▸ Source passage
• • • • • • •

# Countertops In Outback Rvs



## wicandthing (Jul 11, 2005)

Hello all! This site has been very informative and I have enjoyed it tremendously!

I was wondering if anyone has had any problems with the coutnertops that Keystone puts into the Outbacks? They seem to be made of plastic/fiberglass.. How durable are they? Has anyone had one crack?

Thanks!


----------



## Katrina (Dec 16, 2004)

wicandthing said:


> Hello all! This site has been very informative and I have enjoyed it tremendously!
> 
> I was wondering if anyone has had any problems with the coutnertops that Keystone puts into the Outbacks? They seem to be made of plastic/fiberglass.. How durable are they? Has anyone had one crack?
> 
> ...


Never heard of one cracking.
I do remember reading about one member here that lifted a hot pot off of the stove and set it on the counter melting a circular mark in to it.
I would say that with cutting boards and pot holders, you'll be fine.


----------



## Roloaddict (Oct 29, 2004)

No cracks, but heat does change the color!
H.


----------



## CamperAndy (Aug 26, 2004)

• • • • • • •

▸ Data lines
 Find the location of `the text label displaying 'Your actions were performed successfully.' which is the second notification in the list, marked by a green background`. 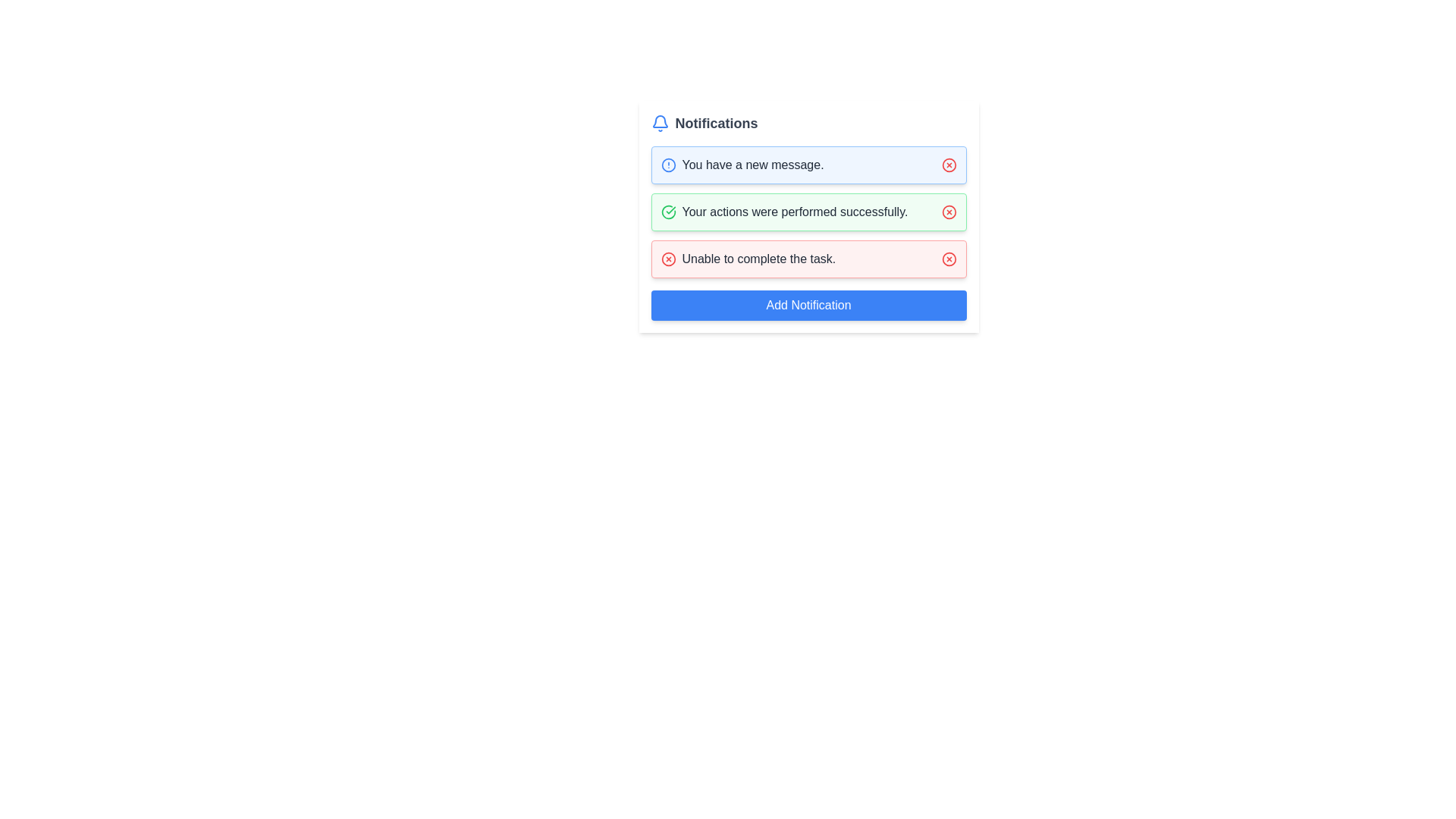

the text label displaying 'Your actions were performed successfully.' which is the second notification in the list, marked by a green background is located at coordinates (794, 212).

• • • • • • •

▸ Requests
a: In the thread about Outback RV countertops, what happened when a member lifted a hot pot off the stove and set it on the counter?
b: Pick up the forum thread about Outback RV countertops after its final line, writing the post that follows the CamperAndy header.

▸ Results of the exercise
a: It melted a circular mark into the countertop.

b:
No cracks or discoloration from hot water washing dishes but pots off the stove will make short work of the counter top.


----------



## Ghosty (Jan 17, 2005)

Never heard of one cracking -- BUT

Dont put hot pans on it or it will melt...

Dont put warm pans on it for a while or it will scorch and turn brown...

Dont cut on it or it will leave marks --

Besides that, its the best Polyurethane Plastic money can buy


----------



## wicandthing (Jul 11, 2005)

Thanks for all the replies! I feel a little better now. I guess they are lighter than laminated particle board...


----------



## Reverie (Aug 9, 2004)

Way, way lighter. Like almost everything else in a lightweight, there are tradeoffs between weight and substance. This tradeoff is minimal. It's not as durable as a granite countertop but I can tell you from experience that it is more durable than formica and wood.

Reverie


----------



## tonka (Feb 14, 2005)

when we first got our camper home we placed a air freshner with a little battery fan in it to keep things freash.well... the counters dont like lemon freshner some spilled and lifted a edge ring where it sat. I dont know how lemon cleaner would effect it. dave


----------



## Dutchy (Feb 19, 2004)

wicandthing said:


> Hello all! This site has been very informative and I have enjoyed it tremendously!
> 
> I was wondering if anyone has had any problems with the coutnertops that Keystone puts into the Outbacks? They seem to be made of plastic/fiberglass.. How durable are they? Has anyone had one crack?
> 
> ...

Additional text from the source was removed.